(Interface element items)
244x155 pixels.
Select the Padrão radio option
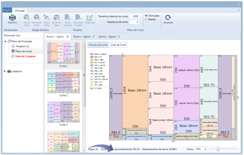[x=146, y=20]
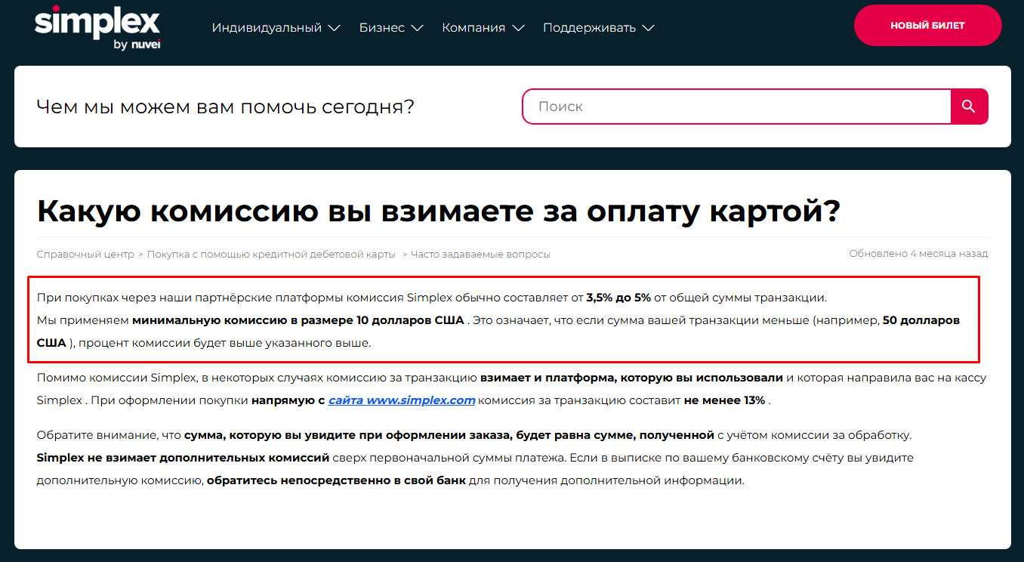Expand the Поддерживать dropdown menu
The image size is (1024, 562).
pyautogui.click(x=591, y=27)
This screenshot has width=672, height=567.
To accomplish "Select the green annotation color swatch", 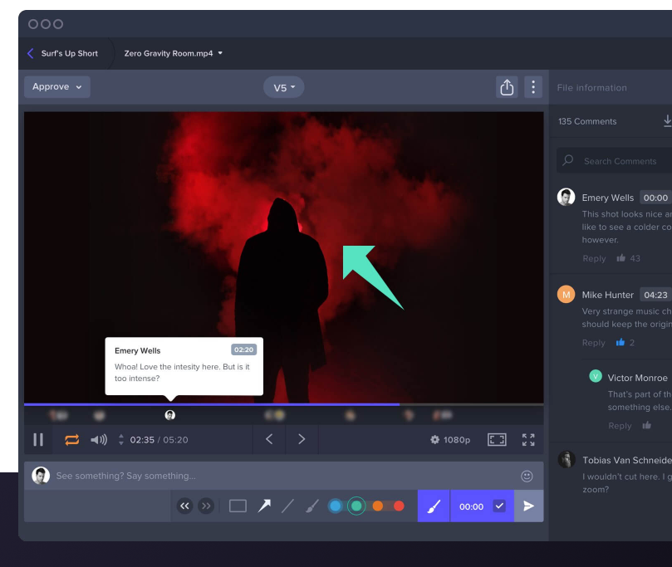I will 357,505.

--

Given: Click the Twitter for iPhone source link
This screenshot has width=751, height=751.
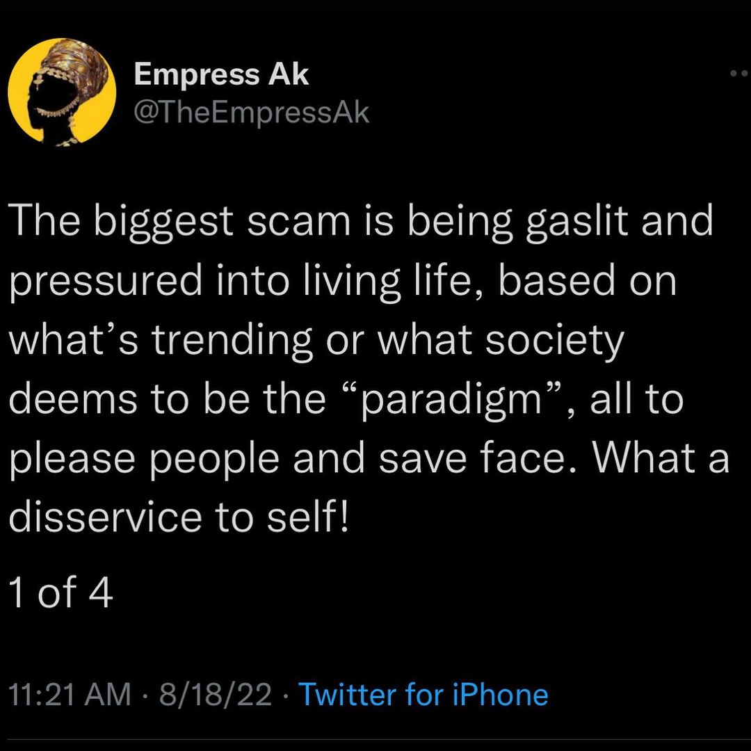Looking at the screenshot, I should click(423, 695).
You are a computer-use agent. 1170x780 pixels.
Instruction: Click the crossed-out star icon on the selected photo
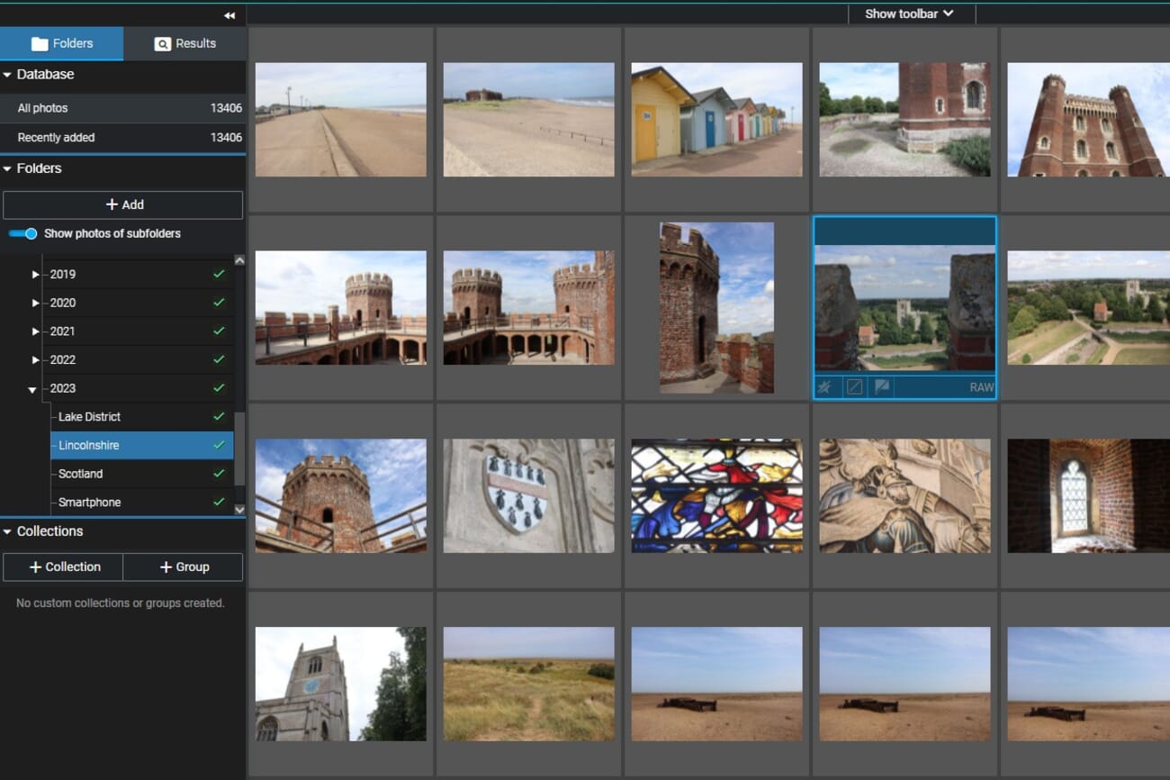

==

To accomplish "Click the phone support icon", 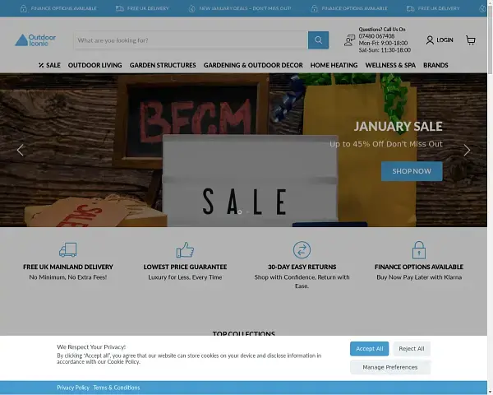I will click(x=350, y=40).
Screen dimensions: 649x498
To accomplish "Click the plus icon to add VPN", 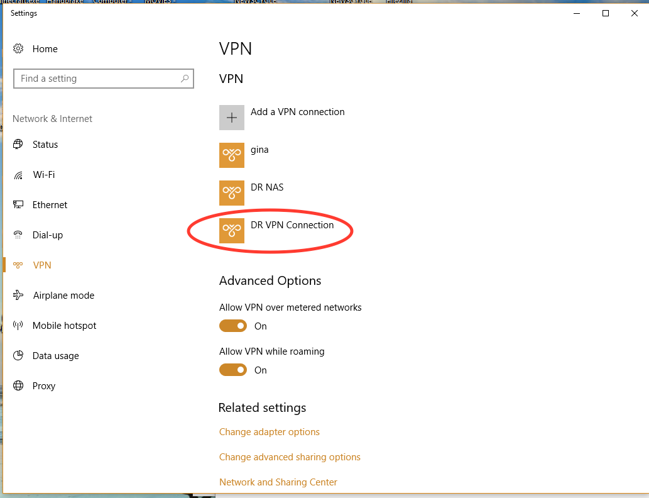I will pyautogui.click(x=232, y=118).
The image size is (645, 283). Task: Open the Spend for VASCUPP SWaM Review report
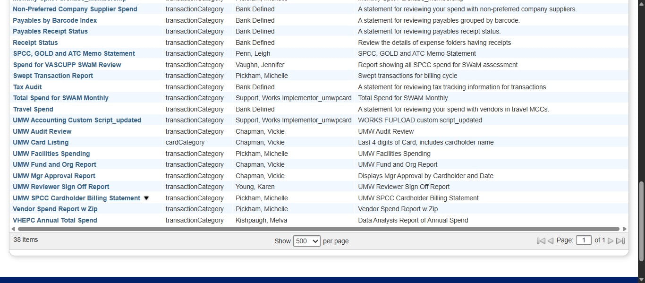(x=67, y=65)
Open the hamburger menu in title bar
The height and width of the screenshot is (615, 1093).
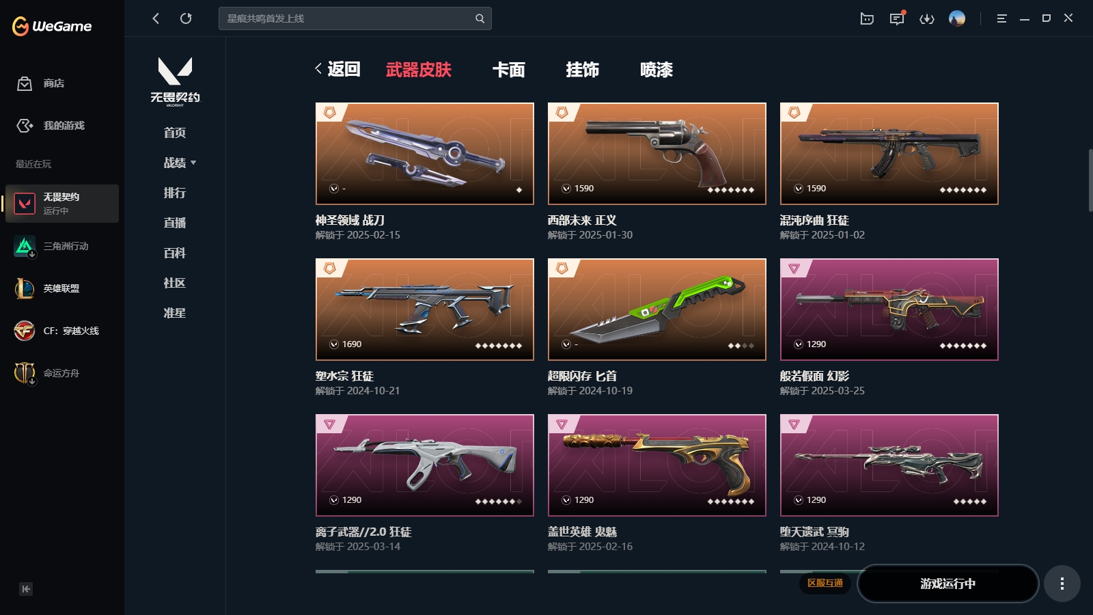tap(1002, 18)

■ **Written instruction**
Rewrite the items from the line containing "Open the hamburger menu in title bar" up to and including the line containing "tap(1002, 18)", replacing "hamburger menu" with "navigation menu" and leaving everything else unchanged. Omit the pictures from your answer.

■ **Reply to the exercise**
Open the navigation menu in title bar
The height and width of the screenshot is (615, 1093).
tap(1002, 18)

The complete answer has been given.